Objectif des travaux réalisés pour assainir les eaux fluviales, l’épreuve de triathlon des JO à Paris a été reprogrammée pour «raisons sanitaires». Poussant certains à s’interroger sur l’impact effectif du «plan baignade».
Beaucoup dénoncent une somme colossale car la qualité de la Seine demeure soumise aux aléas météo, oubliant un peu vite les effets à long terme de l'investissement, notamment pour la biodiversité. (Benoit Tessier/REUTERS)
publié le 30 juillet 2024 à 20h35

L’épreuve masculine de triathlon n’a donc pas eu lieu mardi 30 juillet.

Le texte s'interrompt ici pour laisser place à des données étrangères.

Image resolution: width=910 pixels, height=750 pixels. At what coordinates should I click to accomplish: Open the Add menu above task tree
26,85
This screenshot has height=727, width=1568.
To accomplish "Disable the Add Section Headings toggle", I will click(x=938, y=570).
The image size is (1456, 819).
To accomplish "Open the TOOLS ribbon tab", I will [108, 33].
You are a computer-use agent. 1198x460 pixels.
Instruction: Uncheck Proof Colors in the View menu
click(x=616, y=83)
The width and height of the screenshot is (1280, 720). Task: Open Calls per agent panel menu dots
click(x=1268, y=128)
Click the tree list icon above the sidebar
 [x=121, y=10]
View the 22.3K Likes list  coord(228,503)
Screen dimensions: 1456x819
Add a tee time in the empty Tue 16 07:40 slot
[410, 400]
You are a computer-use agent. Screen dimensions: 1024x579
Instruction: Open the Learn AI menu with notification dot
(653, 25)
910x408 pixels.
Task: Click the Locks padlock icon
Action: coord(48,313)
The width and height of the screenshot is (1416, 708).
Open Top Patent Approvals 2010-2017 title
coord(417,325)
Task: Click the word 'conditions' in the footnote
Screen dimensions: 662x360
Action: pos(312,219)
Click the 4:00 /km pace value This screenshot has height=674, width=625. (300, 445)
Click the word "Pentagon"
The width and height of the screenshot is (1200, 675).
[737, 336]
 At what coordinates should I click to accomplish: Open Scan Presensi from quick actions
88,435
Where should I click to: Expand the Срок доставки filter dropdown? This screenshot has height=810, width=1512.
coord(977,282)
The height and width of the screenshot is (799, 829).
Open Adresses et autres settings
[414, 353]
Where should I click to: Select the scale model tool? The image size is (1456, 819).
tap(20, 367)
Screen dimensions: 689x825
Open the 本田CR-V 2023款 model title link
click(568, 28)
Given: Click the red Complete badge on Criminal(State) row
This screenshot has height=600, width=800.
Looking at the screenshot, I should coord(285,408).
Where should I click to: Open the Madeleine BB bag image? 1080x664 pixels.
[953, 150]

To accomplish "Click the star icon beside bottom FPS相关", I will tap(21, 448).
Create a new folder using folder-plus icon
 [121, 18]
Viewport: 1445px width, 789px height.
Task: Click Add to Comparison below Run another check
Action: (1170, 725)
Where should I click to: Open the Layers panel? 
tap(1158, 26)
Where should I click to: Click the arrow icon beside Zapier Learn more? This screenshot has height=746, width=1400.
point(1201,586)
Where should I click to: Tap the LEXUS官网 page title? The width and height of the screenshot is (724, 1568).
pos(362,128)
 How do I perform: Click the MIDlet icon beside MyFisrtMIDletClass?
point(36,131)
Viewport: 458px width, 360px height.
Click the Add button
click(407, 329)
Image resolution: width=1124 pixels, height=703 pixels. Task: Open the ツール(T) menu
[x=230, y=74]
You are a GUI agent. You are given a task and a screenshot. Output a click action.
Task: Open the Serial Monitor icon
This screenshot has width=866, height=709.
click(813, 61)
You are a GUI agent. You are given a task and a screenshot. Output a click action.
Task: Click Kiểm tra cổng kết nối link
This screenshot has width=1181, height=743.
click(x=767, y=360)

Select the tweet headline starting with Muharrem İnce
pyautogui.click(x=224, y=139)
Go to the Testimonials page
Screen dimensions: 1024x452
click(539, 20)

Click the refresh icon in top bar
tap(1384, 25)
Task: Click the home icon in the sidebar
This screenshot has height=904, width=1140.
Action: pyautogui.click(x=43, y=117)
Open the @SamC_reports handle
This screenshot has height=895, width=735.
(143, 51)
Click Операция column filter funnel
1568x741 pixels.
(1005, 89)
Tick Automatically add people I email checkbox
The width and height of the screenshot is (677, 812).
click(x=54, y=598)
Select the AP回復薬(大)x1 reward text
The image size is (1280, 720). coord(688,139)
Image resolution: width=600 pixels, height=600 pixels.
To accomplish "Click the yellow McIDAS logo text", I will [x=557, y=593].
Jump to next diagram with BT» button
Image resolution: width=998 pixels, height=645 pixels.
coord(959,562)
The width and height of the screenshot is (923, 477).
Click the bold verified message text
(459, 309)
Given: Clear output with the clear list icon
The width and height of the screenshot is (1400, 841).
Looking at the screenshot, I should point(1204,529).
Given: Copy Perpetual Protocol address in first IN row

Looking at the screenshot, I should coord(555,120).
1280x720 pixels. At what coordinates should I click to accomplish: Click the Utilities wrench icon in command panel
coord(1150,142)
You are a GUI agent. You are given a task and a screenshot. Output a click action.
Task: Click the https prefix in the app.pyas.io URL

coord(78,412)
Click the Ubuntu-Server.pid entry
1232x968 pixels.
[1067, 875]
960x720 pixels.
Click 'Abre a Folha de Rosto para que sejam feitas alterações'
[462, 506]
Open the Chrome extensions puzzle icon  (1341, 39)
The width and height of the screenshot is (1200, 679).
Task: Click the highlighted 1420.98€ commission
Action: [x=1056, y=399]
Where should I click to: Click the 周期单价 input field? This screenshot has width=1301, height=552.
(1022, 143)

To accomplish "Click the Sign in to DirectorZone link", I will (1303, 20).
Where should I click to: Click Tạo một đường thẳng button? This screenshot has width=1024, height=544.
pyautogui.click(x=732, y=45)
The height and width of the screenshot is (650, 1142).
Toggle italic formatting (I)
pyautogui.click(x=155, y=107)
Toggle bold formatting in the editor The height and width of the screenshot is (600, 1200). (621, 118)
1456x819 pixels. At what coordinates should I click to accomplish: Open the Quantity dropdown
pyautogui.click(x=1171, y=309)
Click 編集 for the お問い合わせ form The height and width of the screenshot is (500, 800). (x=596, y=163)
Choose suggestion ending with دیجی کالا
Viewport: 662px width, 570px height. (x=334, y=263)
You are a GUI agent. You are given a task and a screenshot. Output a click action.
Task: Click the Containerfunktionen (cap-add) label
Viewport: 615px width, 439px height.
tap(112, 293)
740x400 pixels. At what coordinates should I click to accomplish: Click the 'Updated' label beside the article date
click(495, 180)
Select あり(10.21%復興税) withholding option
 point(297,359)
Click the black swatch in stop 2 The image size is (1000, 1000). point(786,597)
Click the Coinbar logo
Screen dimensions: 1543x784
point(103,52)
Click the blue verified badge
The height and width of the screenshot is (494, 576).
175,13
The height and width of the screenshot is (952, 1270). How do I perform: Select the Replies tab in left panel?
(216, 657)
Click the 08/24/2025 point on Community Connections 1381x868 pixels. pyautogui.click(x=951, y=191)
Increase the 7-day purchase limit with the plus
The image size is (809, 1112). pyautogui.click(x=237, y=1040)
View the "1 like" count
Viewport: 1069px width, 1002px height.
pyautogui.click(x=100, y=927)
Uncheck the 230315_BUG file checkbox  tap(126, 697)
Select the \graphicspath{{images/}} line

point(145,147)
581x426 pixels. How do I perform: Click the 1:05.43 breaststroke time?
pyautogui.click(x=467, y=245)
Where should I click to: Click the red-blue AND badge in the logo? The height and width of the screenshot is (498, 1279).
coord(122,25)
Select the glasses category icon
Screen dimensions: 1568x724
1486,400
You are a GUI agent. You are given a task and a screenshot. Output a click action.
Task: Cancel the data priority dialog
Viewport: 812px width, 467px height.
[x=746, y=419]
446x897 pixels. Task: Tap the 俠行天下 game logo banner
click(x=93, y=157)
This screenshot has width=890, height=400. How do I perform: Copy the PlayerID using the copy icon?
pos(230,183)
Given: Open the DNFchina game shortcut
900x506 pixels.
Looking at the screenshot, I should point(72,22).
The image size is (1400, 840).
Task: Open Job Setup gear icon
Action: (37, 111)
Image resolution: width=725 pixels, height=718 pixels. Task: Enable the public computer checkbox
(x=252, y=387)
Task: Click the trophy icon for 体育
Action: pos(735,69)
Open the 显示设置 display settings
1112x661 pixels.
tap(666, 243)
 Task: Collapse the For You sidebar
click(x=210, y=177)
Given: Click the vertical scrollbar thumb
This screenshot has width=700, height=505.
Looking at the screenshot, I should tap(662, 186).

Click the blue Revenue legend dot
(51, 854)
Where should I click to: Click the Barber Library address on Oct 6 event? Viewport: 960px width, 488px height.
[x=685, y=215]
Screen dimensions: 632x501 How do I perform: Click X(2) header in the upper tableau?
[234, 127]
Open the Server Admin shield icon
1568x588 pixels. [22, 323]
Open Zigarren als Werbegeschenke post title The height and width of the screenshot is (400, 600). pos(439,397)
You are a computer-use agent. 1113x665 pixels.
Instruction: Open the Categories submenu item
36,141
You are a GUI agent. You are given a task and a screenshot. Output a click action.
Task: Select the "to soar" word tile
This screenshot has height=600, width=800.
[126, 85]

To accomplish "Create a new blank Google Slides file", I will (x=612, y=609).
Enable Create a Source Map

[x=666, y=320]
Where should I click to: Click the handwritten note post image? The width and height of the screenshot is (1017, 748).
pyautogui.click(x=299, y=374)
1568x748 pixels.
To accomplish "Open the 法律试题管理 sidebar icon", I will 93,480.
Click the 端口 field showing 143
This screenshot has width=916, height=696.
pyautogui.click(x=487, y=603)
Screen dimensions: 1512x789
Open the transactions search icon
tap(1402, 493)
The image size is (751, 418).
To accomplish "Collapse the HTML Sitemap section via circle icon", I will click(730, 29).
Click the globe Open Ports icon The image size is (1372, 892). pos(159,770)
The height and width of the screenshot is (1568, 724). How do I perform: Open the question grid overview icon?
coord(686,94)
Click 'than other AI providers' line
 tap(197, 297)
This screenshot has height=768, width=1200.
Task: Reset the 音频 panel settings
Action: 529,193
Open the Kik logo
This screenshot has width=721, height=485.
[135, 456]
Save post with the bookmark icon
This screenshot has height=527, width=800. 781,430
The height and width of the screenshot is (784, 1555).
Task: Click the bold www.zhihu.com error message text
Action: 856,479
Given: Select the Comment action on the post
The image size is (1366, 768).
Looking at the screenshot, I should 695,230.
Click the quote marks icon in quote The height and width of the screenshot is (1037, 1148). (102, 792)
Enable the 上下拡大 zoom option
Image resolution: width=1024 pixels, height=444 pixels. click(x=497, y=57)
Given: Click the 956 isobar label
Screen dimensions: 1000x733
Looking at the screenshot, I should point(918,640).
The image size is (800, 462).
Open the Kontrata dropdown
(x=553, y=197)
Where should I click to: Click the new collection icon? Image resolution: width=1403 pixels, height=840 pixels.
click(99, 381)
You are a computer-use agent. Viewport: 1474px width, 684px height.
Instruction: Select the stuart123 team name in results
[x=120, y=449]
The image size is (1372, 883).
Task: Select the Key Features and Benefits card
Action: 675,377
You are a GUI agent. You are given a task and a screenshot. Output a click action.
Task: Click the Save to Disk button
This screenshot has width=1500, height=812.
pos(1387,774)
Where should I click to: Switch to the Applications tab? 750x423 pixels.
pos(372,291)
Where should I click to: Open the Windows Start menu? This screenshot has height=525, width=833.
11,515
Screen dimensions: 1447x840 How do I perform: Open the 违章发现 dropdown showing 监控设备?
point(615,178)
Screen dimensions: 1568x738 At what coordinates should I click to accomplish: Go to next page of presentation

Dans un communiqué, Paris 2024 et World Triathlon ont annoncé que «les analyses effectuées dans la Seine aujourd’hui ont révélé des niveaux de qualité de l’eau qui n’offraient pas les garanties suffisantes pour permettre la tenue de l’évènement». La course a été reportée au mercredi 31 juillet à 10 h 45. Son pendant féminin devrait avoir lieu le même jour, à 8 heures, «sous réserve que les prochains tests correspondent aux standards de seuil de baignabilité». En cause : les pluies des 26 et 27 juillet qui ont «altéré la qualité de l’eau», notamment en faisant déborder des eaux non traitées dans le fleuve.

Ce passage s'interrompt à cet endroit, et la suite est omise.